Great forum - I've been watching from the sidelines but this is my first actual post
I think this has been discussed is some form or other in the last few years but I still don't have a clear answer:
About me - I'm a professional with:
A CCPC: currently about 70k in it - growing at about 2000-4000 a month. I started the CCPC about 8 months ago.
TFSA: maxed out 52,000
RRSP: about 160k
Personal non-registered accounts: somewhat large amount which I'd have to calculate.
I'm really ashamed to say that I'm almost completely sitting in cash having been stuck in 'analysis paralysis' for quite some time.
However, I'm ready to take the plunge and go with a couch-potato style portfolio, having read quite a bit around it and believing very strongly in passive index investing.

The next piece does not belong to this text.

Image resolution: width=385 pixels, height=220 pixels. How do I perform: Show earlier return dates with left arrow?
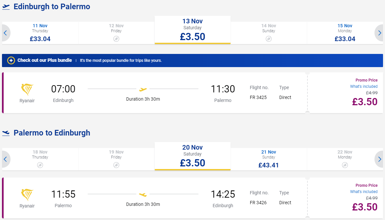(5, 159)
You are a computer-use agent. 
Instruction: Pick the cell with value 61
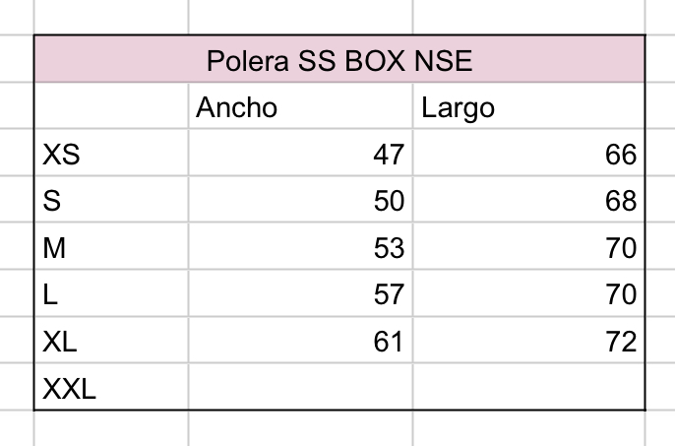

So, the question really is how to organize the ETFs. For argument sake, lets assume a 60:40 stock/bond mix and perhaps assume I go with ZAG, VCN and XAW.
I'm very open to other ETFs and portfolios with more than 3 funds or even with some amounts in other types of investments if necessary. I'm ok with using TD e-series as well, since I use TD anyway and the extra MERs might be worth the increased simplicity of purchases.
How do I decide which tax-efficient investments should go into the CCPC and which into my personal taxable account? Which into RRSP/TFSA? I’m assuming it would make sense to avoid duplication of funds in different accounts but I think this may be impossible with the CCPC holding more and more retained earnings over the years. Obviously there are also issues with keeping track of ACB, when/how much to take out of the corp and re-invest personally, potential for flow-through dividends from the corp, capital dividend account etc...
To complicate things further I have a fair amount of USD in both the CCPC and personal non-reg accounts. Also, when it comes time to rebalance, things may get messy having both personal and corporate non-registered accounts.
I'd like to keep things as simple as possible though and would like to buy shares of the ETFs quarterly or maybe monthly as I earn more income in the CCPC. I can adjust my salary as needed, if necessary. Currently I am still paying a salary to myself and am generating contribution room in my RRSP yearly. Eventually, my CCPC retained earnings will exceed my RRSP and TFSA and also my personal non-registered accounts.
Some options:
1. Make a passive (couch potato) index portfolio and somehow put the tax efficient stuff into my personal non-reg accounts and CCPC account in combination. Maxing out the RRSP/TFSA for the tax inefficient stuff as much as possible. I think I will be unable to avoid some duplication of funds. Not even sure how to structure this.
2. Make a passive index portfolio in my personal accounts, putting as much of the tax inefficient stuff into the RRSP/TFSA. Not using the CCPC for index investing AT ALL, and just investing Corporate funds in something that will generate capital gains or flow through Canadian dividends.
3. Do (2) above, above but plop something else more appropriate for a CCPC's passive income stream (although I don't know what this other investment would be exactly)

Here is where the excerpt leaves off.